ABOUT THIS EXERCISE. Starting at the line with "Instruction: Click the" and going on through the line with "Task: Follow the account via Seguir link", reproduce each line in the records below exactly and nothing more.

MATERIAL FOR THIS TASK.
======

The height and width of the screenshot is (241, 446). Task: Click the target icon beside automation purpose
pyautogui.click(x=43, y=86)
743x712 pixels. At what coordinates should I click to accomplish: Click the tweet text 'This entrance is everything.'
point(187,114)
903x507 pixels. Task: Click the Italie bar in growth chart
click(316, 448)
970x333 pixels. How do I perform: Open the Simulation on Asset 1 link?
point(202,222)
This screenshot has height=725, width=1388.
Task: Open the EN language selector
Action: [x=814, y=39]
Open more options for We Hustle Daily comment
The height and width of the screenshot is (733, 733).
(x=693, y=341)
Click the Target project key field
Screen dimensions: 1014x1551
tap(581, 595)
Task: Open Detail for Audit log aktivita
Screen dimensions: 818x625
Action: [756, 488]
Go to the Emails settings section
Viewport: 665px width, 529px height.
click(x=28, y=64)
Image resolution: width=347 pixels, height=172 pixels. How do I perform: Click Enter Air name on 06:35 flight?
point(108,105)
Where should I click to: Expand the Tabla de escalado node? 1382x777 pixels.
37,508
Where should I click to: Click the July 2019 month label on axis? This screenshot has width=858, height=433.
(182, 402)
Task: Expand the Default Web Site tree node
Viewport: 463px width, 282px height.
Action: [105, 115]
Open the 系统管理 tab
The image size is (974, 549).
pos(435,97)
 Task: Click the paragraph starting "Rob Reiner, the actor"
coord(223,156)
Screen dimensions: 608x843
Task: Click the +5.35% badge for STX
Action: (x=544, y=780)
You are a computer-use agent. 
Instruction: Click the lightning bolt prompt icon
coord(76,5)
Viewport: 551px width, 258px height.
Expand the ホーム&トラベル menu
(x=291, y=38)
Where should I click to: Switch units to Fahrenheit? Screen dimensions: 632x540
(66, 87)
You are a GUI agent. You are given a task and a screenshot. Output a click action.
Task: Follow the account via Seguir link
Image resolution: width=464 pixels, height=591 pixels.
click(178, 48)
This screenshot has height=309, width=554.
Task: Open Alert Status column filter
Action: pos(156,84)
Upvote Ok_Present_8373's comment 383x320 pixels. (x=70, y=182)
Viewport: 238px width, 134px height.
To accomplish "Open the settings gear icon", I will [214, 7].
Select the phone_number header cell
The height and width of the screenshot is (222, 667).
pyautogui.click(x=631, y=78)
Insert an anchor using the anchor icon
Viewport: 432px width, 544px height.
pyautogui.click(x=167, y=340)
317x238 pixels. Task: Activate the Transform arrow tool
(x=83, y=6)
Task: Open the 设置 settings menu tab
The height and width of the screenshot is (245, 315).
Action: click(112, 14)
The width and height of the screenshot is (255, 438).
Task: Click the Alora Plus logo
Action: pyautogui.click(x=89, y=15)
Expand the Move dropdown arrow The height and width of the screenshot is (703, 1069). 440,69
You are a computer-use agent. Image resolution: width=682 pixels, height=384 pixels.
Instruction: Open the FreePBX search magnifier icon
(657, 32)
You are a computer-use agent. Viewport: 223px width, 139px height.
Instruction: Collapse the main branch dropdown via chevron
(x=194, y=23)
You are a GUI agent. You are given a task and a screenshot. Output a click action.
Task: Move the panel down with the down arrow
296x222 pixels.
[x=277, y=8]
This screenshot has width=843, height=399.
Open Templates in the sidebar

======

YOUR SOLUTION.
Instruction: Click the lightning bolt prompt icon
coord(76,5)
Viewport: 551px width, 258px height.
Expand the ホーム&トラベル menu
(x=291, y=38)
Where should I click to: Switch units to Fahrenheit? Screen dimensions: 632x540
(66, 87)
You are a GUI agent. You are given a task and a screenshot. Output a click action.
Task: Follow the account via Seguir link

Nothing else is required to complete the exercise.